### REQUIREMENT:
After locating the line that contains "This screenshot has height=952, width=1244." in the material below, copy that line and each one following it, exactly, up to the last line. Pictures stay out.

(WORKING DATA Opens)

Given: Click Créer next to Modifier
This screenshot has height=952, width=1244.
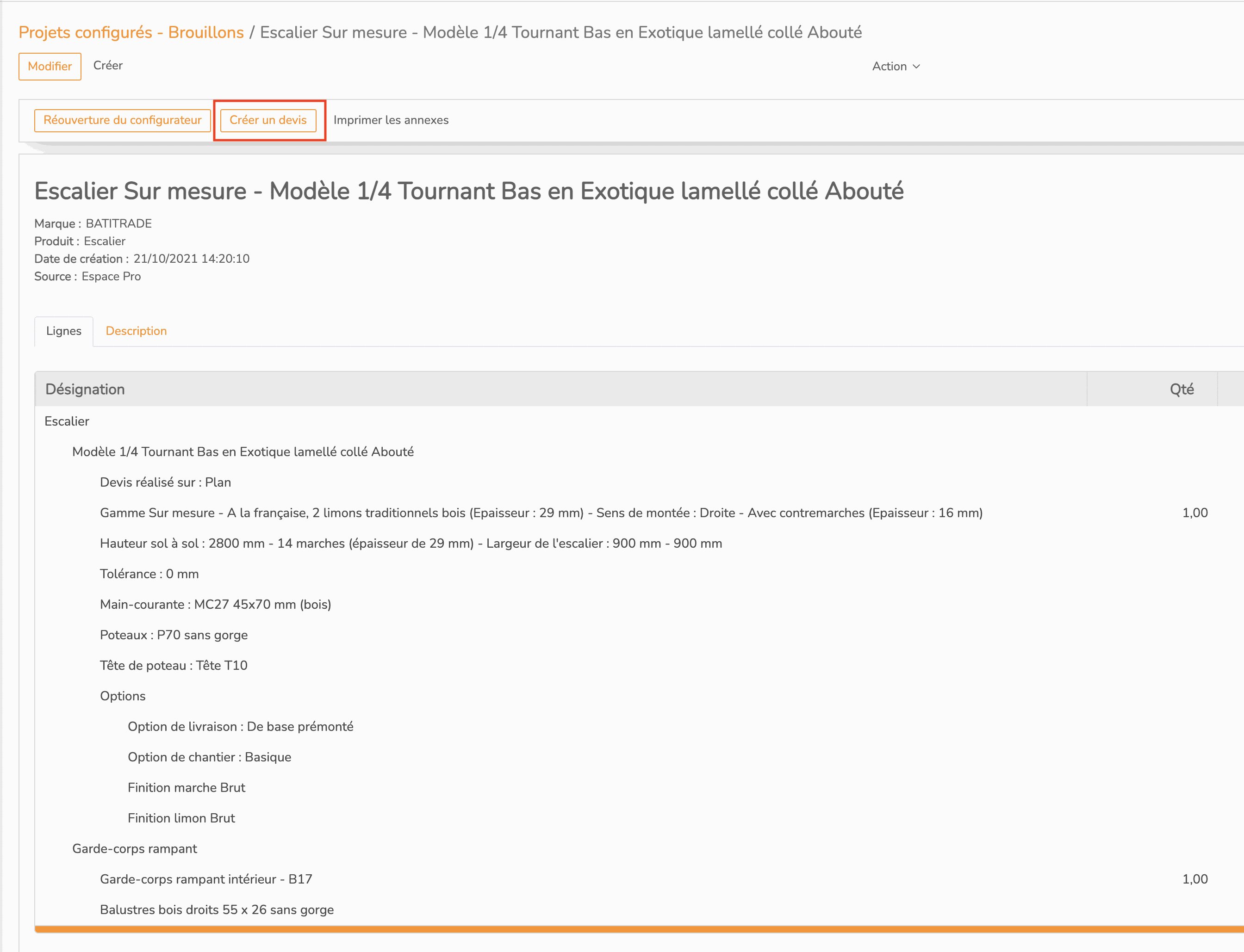Looking at the screenshot, I should 108,66.
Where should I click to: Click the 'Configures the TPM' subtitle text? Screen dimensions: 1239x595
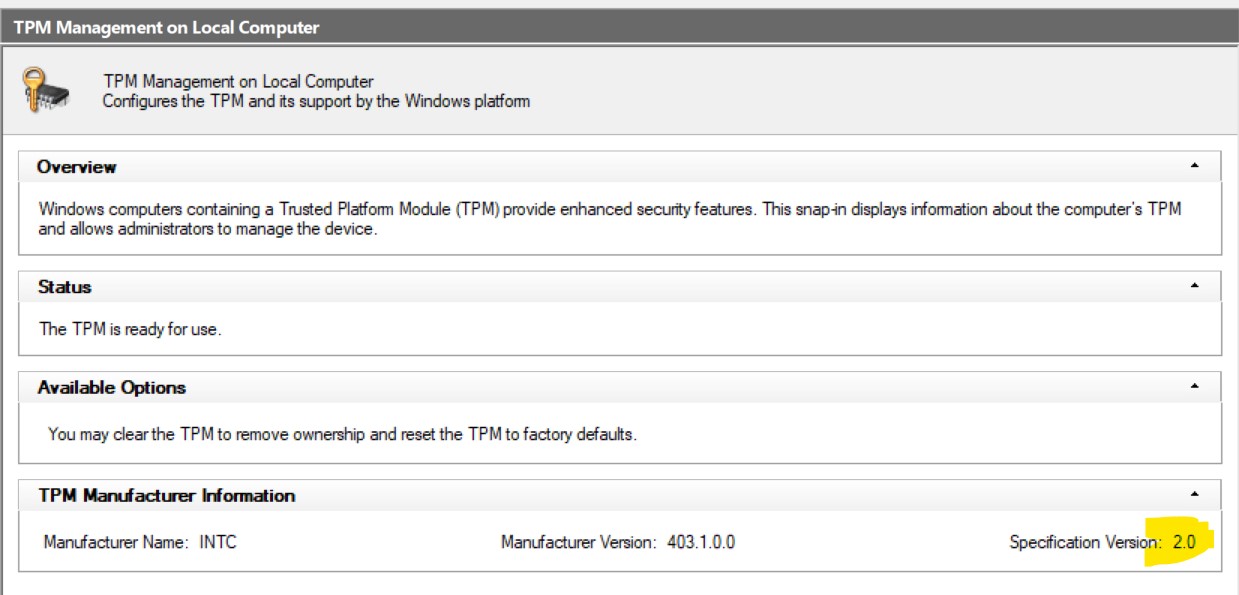coord(316,101)
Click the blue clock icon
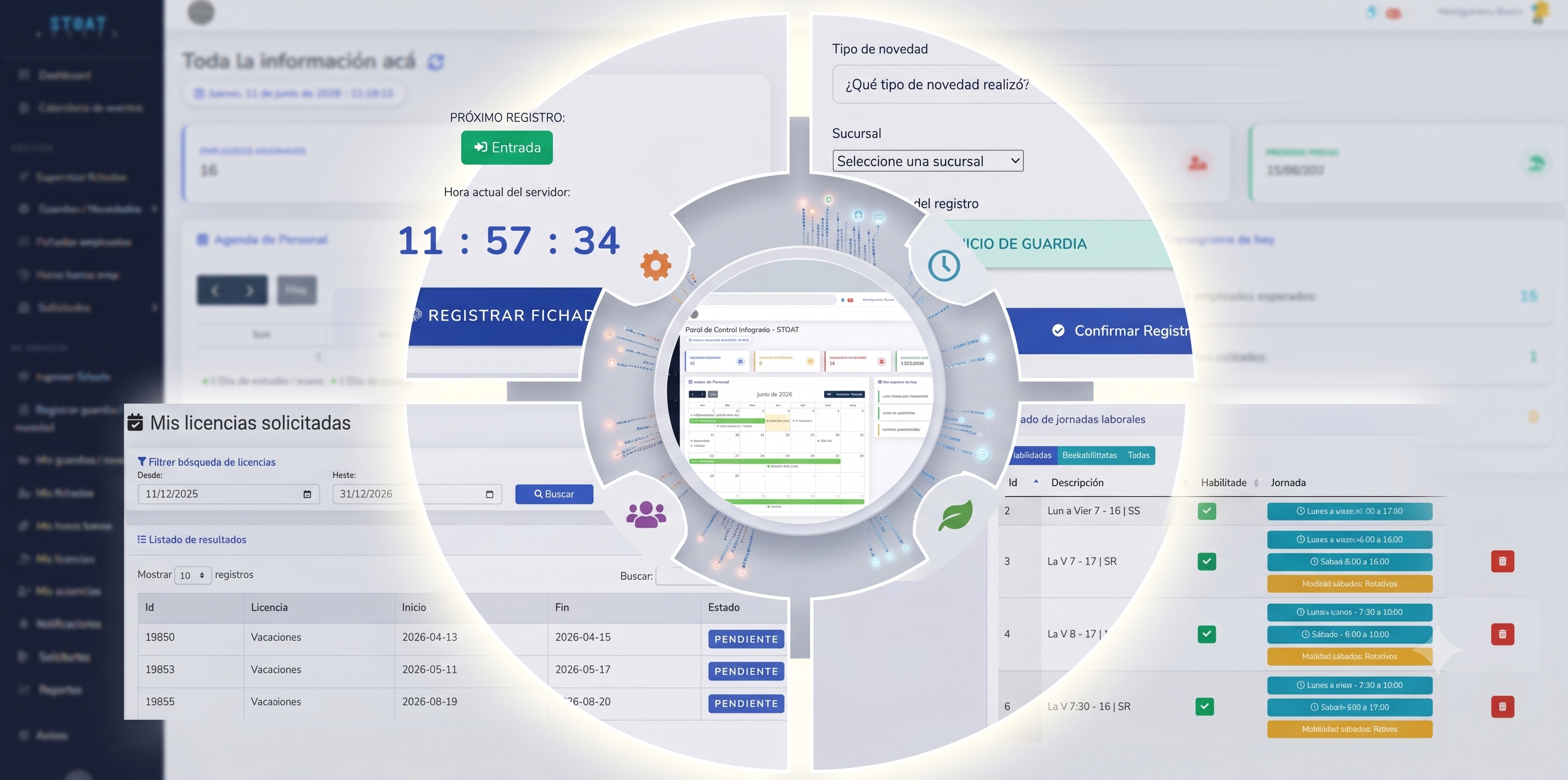The image size is (1568, 780). pyautogui.click(x=944, y=265)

(WORKING DATA Closes)

### ANSWER SPACE:
This screenshot has height=952, width=1244.
Looking at the screenshot, I should 108,66.
Where should I click to: Click the 'Configures the TPM' subtitle text? Screen dimensions: 1239x595
coord(316,101)
Click the blue clock icon
The image size is (1568, 780). pyautogui.click(x=944, y=265)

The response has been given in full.